§ **Directions for this task**:
Pick out the lines in the listing below that contain the word "screenshot" and copy them.

§ **Supplied material**:
Segment Open
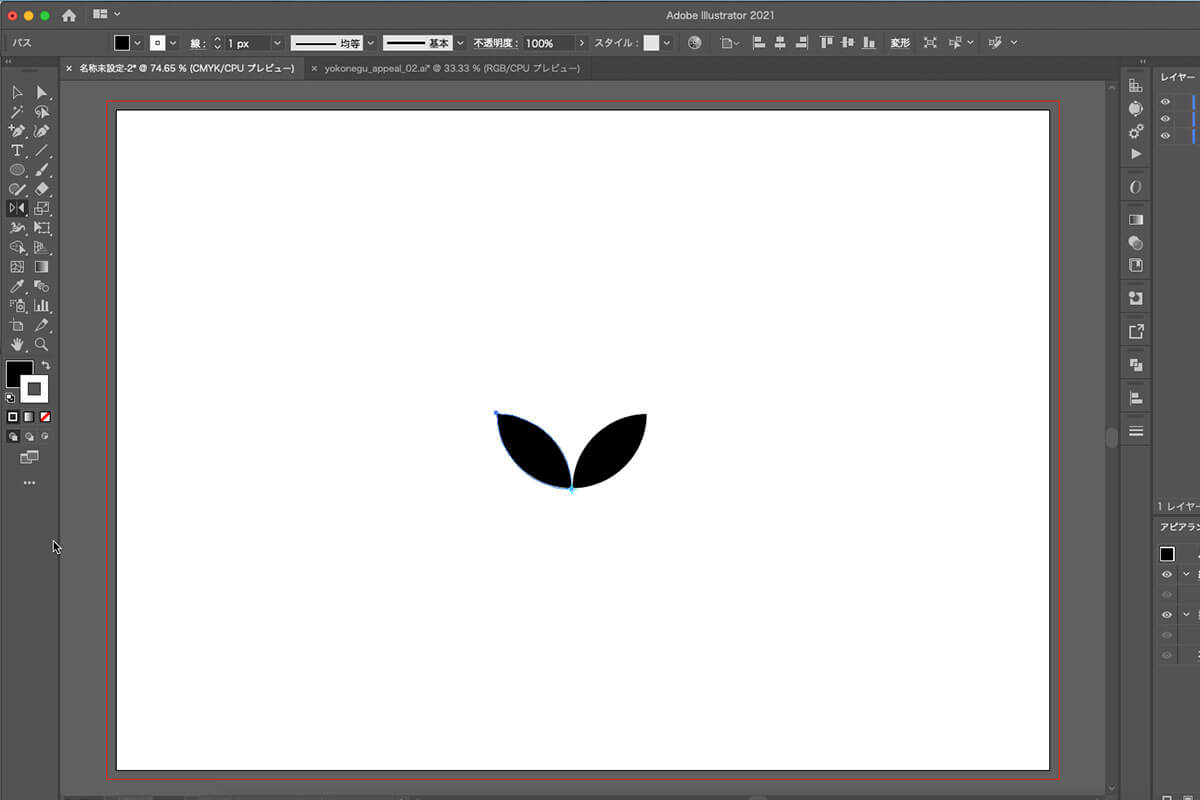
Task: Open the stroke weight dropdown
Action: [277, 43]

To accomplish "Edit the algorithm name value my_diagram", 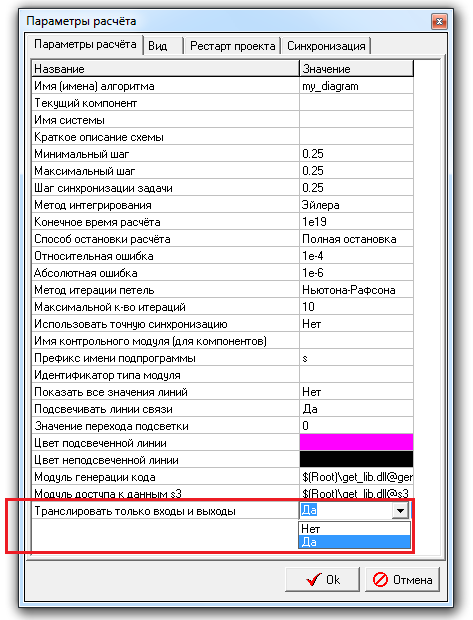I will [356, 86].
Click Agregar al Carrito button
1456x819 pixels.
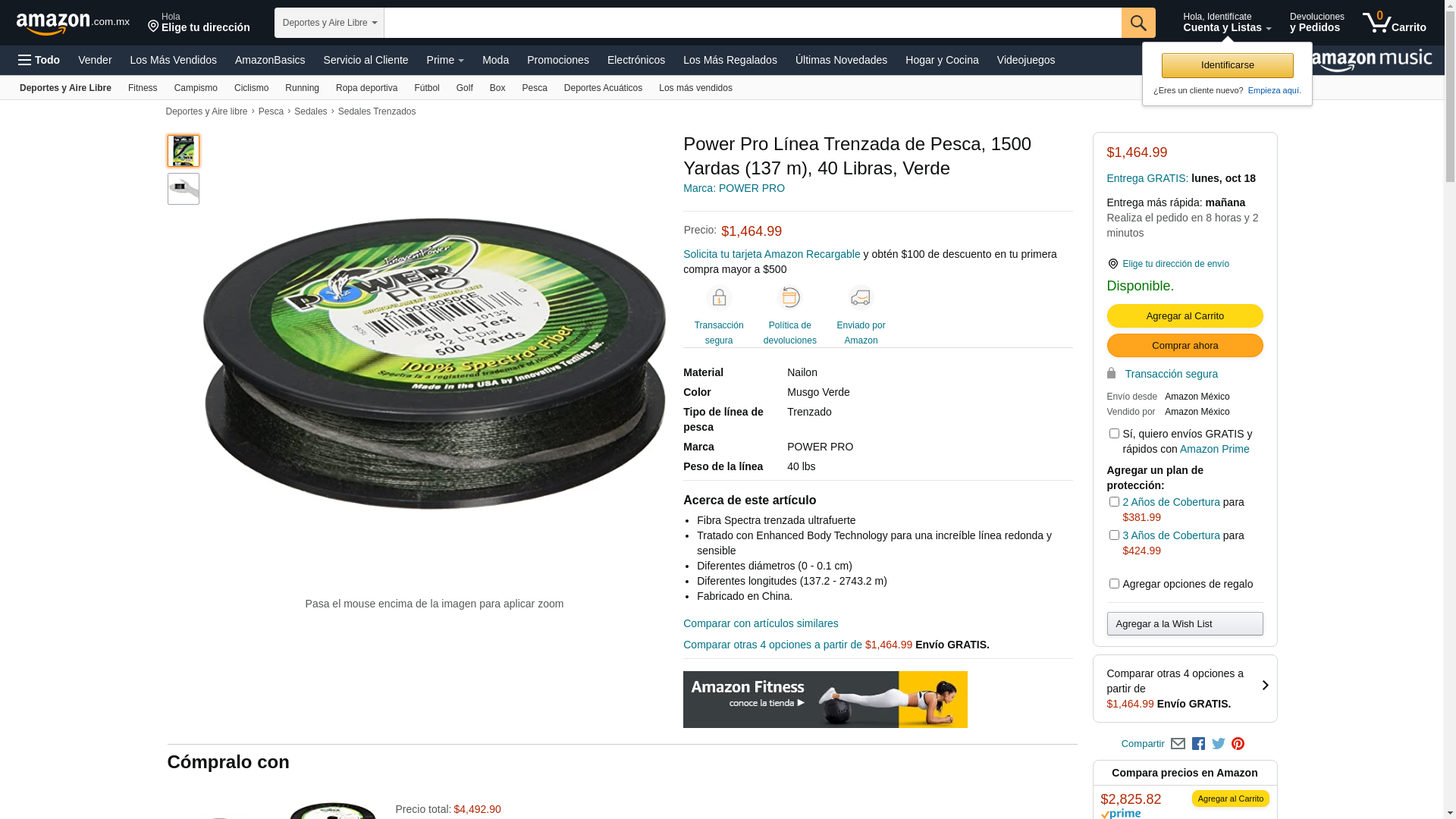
Segment Closed
Segment Open
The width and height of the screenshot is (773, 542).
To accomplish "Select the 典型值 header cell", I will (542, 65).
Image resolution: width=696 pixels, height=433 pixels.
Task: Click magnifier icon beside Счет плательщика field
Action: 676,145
Segment Closed
Segment Open
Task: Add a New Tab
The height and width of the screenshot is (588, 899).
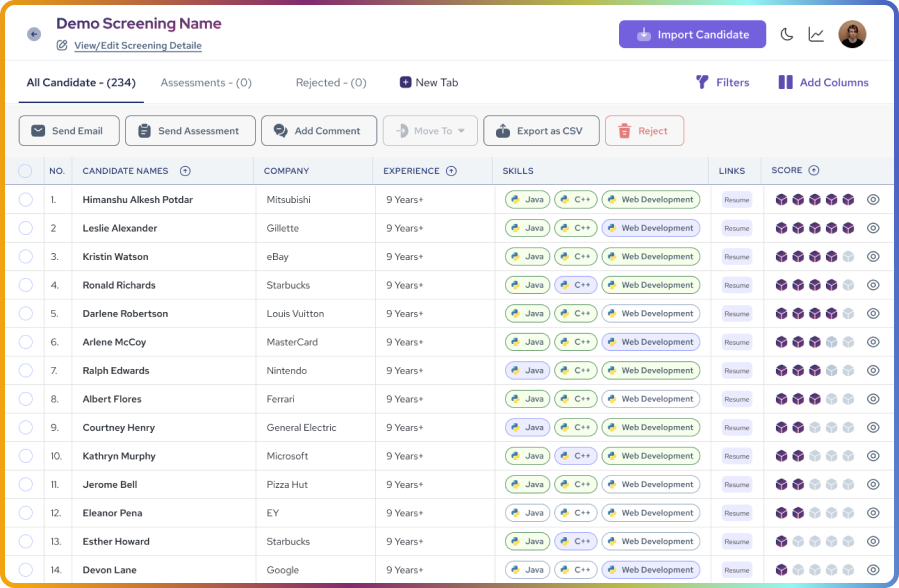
Segment Closed
§ **Response to this task**:
The width and height of the screenshot is (773, 542).
The height and width of the screenshot is (588, 899).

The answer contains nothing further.